=== Assignment ===
For the data below, give again exactly the lines from the one containing "Given: Open the calendar icon in header" through the one containing "Click the [51]", both ends included, and no others.

Stored data entries:
----

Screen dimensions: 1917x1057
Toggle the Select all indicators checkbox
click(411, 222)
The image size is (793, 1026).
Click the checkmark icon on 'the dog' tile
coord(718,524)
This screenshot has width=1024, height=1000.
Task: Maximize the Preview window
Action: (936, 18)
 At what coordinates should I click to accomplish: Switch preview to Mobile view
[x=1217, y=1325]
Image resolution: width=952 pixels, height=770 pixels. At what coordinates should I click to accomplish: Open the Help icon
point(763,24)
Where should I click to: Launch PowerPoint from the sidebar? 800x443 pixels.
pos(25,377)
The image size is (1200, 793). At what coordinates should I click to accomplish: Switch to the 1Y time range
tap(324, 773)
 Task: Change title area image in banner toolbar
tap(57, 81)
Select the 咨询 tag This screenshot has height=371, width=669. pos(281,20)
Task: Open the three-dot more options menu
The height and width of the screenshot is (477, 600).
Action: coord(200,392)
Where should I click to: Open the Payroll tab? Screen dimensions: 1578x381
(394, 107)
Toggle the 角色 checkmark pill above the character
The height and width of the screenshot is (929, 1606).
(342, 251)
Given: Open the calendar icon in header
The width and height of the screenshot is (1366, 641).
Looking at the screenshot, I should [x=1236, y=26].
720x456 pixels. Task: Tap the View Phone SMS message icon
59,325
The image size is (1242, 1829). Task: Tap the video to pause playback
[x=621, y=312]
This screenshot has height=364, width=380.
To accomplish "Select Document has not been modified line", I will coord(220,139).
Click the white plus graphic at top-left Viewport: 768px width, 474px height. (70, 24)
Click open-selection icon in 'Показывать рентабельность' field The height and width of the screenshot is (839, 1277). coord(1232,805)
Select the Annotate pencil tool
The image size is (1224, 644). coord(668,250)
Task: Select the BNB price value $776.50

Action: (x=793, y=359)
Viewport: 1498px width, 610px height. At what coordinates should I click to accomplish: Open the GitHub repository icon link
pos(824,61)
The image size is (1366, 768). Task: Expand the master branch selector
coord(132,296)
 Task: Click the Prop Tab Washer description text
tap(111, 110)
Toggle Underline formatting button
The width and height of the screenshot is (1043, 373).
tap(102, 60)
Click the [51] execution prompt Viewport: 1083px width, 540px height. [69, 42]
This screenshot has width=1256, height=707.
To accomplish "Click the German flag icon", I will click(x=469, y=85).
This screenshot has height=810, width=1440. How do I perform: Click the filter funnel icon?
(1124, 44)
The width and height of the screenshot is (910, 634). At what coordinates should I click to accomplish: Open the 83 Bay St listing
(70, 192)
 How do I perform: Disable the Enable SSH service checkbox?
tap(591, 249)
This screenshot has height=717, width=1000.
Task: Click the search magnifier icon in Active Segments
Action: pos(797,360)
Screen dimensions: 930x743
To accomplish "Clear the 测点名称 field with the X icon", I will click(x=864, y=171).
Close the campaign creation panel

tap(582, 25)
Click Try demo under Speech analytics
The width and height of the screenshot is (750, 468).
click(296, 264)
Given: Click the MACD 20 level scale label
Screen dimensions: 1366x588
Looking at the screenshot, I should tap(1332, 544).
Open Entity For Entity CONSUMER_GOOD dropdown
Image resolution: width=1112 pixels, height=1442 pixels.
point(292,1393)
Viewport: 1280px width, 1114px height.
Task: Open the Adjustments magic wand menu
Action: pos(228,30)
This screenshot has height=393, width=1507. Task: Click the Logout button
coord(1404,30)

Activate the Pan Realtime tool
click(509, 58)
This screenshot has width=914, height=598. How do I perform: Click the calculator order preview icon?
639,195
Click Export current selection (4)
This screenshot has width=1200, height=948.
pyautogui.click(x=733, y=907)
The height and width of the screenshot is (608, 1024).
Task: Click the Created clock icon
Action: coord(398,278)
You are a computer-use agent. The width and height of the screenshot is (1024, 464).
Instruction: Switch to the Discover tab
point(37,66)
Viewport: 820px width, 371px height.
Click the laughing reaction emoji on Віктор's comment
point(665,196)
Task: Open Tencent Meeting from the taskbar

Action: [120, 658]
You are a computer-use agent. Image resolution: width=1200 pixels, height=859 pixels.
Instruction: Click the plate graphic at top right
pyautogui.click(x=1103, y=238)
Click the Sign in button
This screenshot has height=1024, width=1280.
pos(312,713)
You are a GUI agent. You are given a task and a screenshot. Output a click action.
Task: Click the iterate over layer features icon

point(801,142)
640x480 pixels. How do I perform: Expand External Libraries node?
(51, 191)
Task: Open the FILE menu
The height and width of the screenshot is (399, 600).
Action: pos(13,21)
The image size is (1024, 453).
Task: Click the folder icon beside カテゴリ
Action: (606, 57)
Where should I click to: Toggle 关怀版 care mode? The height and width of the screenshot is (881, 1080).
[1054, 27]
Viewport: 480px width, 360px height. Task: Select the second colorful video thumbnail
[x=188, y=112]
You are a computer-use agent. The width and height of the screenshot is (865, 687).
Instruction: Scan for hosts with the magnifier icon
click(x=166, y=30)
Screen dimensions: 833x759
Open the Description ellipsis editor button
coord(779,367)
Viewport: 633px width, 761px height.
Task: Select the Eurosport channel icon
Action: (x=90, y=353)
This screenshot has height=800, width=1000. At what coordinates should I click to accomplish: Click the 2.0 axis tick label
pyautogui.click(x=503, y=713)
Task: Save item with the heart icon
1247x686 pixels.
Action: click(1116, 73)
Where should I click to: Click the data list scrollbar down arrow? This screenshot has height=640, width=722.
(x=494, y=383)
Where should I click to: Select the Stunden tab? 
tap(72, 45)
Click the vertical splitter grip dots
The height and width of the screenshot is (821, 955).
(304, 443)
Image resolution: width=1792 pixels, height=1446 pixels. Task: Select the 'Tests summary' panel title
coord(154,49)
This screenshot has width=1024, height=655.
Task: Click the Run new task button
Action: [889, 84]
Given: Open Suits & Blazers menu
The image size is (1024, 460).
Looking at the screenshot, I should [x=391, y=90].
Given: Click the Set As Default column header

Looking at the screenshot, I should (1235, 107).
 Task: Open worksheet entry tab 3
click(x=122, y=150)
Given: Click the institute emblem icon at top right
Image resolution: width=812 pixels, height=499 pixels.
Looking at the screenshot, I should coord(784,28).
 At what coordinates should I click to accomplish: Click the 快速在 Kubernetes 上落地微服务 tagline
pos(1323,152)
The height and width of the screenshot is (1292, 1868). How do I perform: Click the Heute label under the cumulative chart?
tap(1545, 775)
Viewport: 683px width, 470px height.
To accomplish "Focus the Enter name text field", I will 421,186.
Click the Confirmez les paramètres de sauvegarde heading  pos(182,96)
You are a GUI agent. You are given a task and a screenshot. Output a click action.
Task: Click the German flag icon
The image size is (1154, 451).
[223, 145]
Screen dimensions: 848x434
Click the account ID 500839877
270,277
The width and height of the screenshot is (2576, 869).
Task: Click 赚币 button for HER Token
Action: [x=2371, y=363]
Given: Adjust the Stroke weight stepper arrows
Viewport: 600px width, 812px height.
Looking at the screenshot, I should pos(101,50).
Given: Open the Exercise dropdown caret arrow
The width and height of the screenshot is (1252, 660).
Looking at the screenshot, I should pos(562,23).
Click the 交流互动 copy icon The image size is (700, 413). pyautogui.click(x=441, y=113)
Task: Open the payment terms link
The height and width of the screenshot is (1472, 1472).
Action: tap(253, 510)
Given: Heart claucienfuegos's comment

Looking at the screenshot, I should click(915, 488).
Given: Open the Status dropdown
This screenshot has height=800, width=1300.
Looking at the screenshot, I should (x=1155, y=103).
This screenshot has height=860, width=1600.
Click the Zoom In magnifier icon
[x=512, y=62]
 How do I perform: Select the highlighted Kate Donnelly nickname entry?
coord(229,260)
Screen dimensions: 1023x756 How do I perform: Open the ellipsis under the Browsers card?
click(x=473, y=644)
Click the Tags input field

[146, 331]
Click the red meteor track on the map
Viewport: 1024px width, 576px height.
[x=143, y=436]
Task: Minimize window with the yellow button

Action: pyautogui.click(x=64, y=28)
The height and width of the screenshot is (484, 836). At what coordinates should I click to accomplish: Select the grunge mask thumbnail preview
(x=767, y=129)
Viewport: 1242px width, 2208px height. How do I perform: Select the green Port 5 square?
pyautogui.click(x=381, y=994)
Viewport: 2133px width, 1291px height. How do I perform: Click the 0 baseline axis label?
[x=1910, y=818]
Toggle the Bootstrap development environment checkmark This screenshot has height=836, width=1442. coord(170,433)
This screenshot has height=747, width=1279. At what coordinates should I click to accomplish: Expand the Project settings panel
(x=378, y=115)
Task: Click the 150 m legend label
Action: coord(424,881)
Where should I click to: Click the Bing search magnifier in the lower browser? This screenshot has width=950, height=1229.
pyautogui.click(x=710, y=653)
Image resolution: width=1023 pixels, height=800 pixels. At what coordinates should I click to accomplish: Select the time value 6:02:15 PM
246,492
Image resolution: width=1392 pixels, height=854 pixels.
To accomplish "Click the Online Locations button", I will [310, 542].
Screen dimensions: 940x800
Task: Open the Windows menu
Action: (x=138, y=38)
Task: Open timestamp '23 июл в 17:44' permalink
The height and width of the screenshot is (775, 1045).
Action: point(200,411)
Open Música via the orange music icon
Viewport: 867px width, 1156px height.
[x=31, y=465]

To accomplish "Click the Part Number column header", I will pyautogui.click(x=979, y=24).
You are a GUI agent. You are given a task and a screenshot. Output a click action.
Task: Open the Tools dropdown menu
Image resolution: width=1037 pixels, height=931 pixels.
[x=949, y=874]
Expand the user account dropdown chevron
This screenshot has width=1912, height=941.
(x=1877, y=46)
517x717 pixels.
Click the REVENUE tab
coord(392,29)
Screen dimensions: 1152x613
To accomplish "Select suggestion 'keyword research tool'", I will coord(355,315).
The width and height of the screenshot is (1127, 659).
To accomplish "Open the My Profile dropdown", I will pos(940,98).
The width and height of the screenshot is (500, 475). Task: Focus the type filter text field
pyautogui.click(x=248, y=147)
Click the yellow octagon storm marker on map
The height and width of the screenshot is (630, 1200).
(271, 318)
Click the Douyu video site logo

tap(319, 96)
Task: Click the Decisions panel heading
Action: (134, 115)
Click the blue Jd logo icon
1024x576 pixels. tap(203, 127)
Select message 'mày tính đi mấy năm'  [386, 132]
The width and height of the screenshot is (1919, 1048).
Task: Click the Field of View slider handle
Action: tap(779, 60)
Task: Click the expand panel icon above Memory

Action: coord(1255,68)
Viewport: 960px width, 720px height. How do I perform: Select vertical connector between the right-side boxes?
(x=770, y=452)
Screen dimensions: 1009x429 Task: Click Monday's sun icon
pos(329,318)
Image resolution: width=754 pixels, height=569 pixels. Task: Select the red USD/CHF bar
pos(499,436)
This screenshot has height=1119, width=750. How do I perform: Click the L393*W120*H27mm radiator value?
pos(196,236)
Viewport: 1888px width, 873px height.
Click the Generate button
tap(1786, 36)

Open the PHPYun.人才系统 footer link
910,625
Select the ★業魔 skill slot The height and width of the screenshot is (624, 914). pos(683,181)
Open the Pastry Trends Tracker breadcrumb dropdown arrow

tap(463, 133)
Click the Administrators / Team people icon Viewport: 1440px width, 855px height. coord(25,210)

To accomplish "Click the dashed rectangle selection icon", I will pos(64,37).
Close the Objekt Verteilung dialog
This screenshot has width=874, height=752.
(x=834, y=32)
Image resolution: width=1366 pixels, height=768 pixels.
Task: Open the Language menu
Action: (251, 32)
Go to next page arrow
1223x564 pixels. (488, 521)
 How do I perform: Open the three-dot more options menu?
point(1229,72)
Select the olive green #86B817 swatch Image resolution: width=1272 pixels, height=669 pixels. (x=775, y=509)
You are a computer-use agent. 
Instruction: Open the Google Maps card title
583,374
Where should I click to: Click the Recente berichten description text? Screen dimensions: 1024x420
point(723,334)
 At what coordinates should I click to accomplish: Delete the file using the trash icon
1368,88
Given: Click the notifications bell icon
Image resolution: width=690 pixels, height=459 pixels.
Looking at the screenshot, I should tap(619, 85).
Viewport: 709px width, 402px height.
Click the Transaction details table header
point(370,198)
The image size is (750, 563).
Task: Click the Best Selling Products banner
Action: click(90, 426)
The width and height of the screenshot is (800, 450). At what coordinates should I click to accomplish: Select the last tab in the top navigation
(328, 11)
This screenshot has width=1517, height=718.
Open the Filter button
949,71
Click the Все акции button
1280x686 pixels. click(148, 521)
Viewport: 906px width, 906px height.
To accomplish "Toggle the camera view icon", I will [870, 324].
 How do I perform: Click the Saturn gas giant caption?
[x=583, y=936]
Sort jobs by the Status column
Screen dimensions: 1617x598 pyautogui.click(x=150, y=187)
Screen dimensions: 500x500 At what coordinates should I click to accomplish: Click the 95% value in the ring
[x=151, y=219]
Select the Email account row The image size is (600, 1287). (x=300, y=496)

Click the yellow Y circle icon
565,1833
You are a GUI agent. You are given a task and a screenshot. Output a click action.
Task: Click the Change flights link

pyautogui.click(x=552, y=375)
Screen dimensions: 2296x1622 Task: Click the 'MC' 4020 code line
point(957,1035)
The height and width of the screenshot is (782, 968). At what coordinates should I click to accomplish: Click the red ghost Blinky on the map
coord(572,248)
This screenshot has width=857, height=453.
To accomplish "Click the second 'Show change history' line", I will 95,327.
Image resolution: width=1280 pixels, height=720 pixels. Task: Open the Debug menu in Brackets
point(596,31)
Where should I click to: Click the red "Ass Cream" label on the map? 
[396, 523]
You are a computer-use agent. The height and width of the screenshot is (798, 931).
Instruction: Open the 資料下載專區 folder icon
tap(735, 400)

----

=== Response to this task ===
Given: Open the calendar icon in header
The width and height of the screenshot is (1366, 641).
Looking at the screenshot, I should [x=1236, y=26].
720x456 pixels. Task: Tap the View Phone SMS message icon
59,325
The image size is (1242, 1829). Task: Tap the video to pause playback
[x=621, y=312]
This screenshot has height=364, width=380.
To accomplish "Select Document has not been modified line", I will coord(220,139).
Click the white plus graphic at top-left Viewport: 768px width, 474px height. (70, 24)
Click open-selection icon in 'Показывать рентабельность' field The height and width of the screenshot is (839, 1277). coord(1232,805)
Select the Annotate pencil tool
The image size is (1224, 644). coord(668,250)
Task: Select the BNB price value $776.50

Action: (x=793, y=359)
Viewport: 1498px width, 610px height. At what coordinates should I click to accomplish: Open the GitHub repository icon link
pos(824,61)
The image size is (1366, 768). Task: Expand the master branch selector
coord(132,296)
 Task: Click the Prop Tab Washer description text
tap(111, 110)
Toggle Underline formatting button
The width and height of the screenshot is (1043, 373).
tap(102, 60)
Click the [51] execution prompt Viewport: 1083px width, 540px height. [69, 42]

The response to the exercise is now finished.